This is a guest post by R. Glenn Guillory
Standard Faith
The accepted definition of faith is believing in something without any evidence of it. “Trust in your own mind,” or “sans- Christ” faith is then believing in the unity of all sentient beings.
Faith For Me
To me faith is a complex and ever-changing experience. I can best point to what faith is by underlining its opposite “doubt,” for it is only when in life’s ups and downs, and most thrown down by fate that I really understand it.
When an experience, another person, or my own self have let me down and abandoned me, two things generally happen, in this order:
- I recognize that all I’ve believed is disintegrated and in its place rests doubt.
- When I am brought to an abrupt stop, I find myself returning to the very basic beliefs I learned as a child. A belief in a supreme being. And when I am really devastated, facing social shame and dishonor, I actually find comfort in the trinity, the holy family of Jesus, Mary and Joseph. Deeper in the primitive return I find a need for ritual and prayer.
Faith Finds Me
In my professional life I attended many Intensive Journal workshops, and these were very centering and led me to a deep state of contemplative repose. The last part was a writing session for a sort of Testament or statement of what I felt most about the depth of my spiritual journey. I remember hearing in my heart a song by the Beatles, “Let it Be,” which has the words “Mother Mary comes to me, Speaking words of wisdom…”
When I would conduct workshops and got to the synthesis at the end, everyone was feeling joy and peace from within. As the leader I would hear in my mind’s ear: “Le it be….” I would always go to my deep ancient devotion of my boyhood and find myself cradled in the loving arms of Mother Mary.
A Constant, Never Ending Process
It would not have been easy for me to say this five or ten years ago as I tried so hard to reject all the church teachings. When I look at it intellectually I can rationalize that there is no God in the capitol “G” sense of the term. In the extremes of my actual daily experience, when things are very good or are at their worst, I feel a calling back to a set of core beliefs. These beliefs are constant with my Franciscanism: a devotion to the mother of Christ, and a love and devotion to Mother Mary.
Faith is Instinct, Truth and Doubt
At one time I could have told you fifty different things that defined faith. I realized all of that was affectation. The truth is that although I find it very hard to believe in Christ or Mary, I have an instinctive return to them. The many, many years away from these beliefs (my Buddhist and nature-ist days) do nothing to block or wash way this return to my “homeland.”
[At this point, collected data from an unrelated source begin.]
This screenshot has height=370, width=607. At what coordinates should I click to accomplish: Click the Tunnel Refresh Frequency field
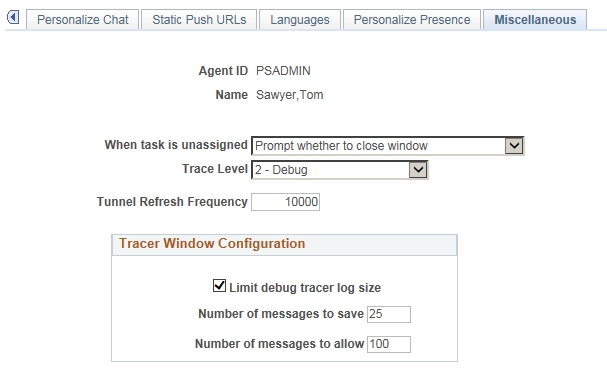coord(285,202)
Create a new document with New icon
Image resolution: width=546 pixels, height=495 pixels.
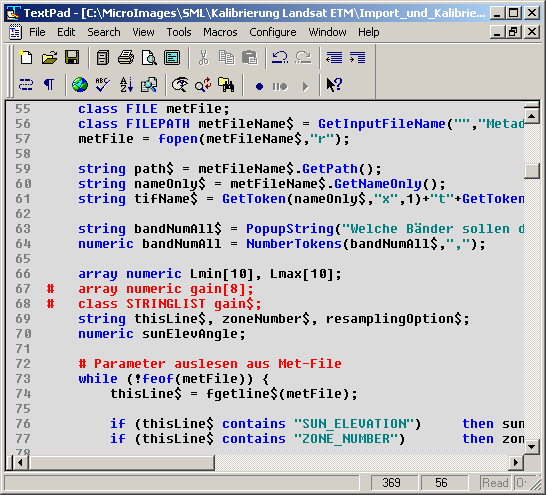coord(26,57)
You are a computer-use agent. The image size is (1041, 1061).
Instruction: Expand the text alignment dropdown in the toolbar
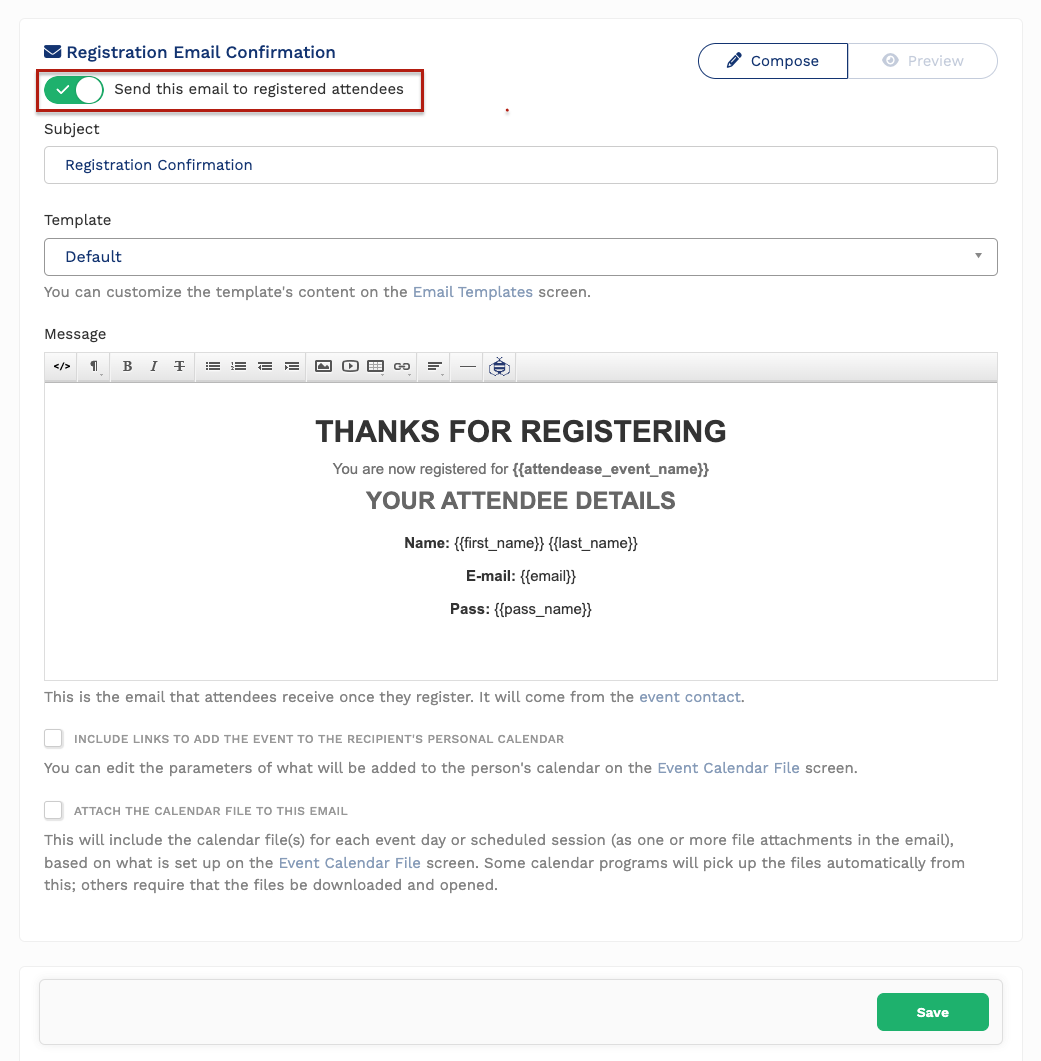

I do not say this is a definition of mature faith. In spite of my desire NOT to have faith in this traditional manner I do have it against my will. Leonard Cohen once stated in an interview that the reason he had returned to The Holy Bible was that it was, “Our own Blood Myth.”
Faith with a capital “F” is akin to doubt. Only when I’m thrown down into my deepest doubt do I find what I actually believe in. When the popularity factor and pretensions are stripped away, I have to be humble and say I believe. “I see things the way they really are for me.” Perhaps this is “opening the eyes of my heart.” I don’t know.
I do know, believe, that my faith can cause something like healing and comfort to others. I have met many people who were atheists (a truly charismatic mystic, a clairvoyant person, beautiful men), and all of them converted to Christianity because of the power of faith. 90% of them to Catholicism. To my surprise, four of them confided to me that they converted because of my personal example and faith.
Strange, right? I cannot understand it, but I believe it.